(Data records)
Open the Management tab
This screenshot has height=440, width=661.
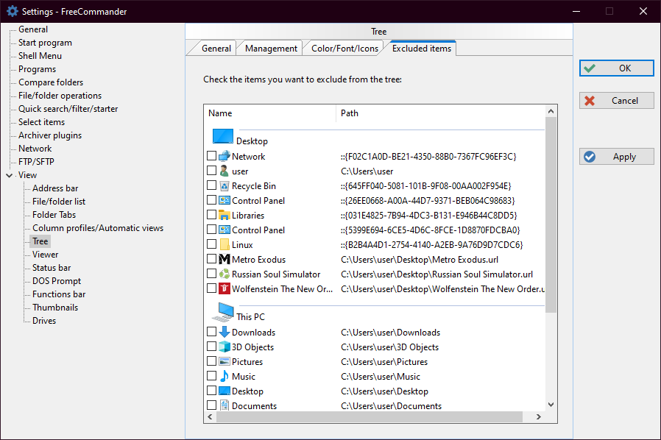coord(271,49)
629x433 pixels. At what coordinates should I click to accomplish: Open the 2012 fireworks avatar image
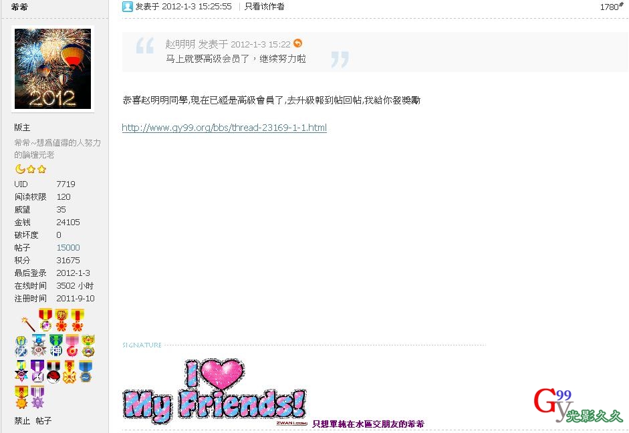click(x=53, y=69)
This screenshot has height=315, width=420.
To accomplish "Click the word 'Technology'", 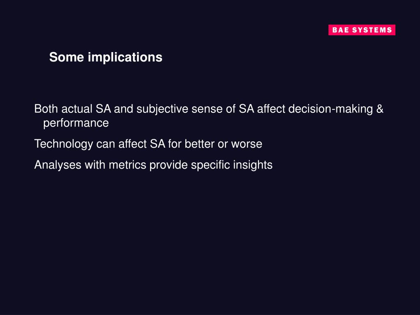I will [64, 144].
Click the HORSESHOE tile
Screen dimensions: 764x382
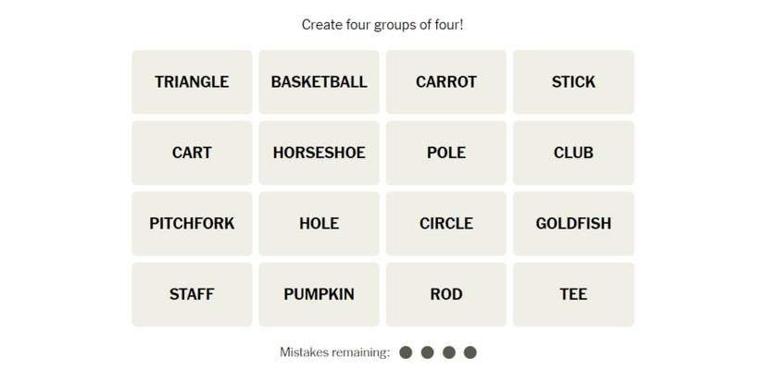point(319,153)
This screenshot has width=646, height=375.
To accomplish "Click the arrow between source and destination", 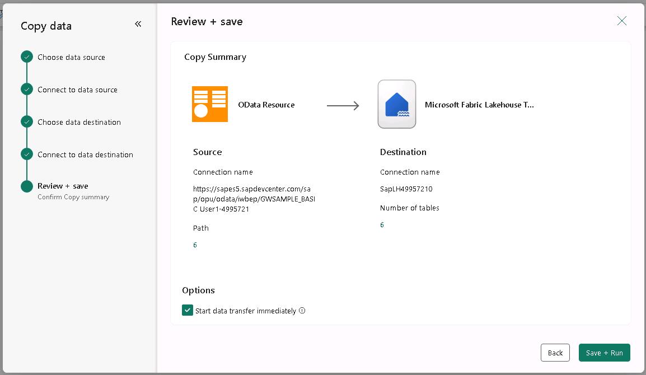I will [x=343, y=105].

## WHAT THE EXERCISE ASKS
Without any picture, return exactly the lines of the records above from the first through the line that contains "This screenshot has height=315, width=420.".

## TASK RESULT
Open the Management tab
This screenshot has height=440, width=661.
coord(271,49)
629x433 pixels. At what coordinates should I click to accomplish: Open the 2012 fireworks avatar image
click(x=53, y=69)
This screenshot has height=315, width=420.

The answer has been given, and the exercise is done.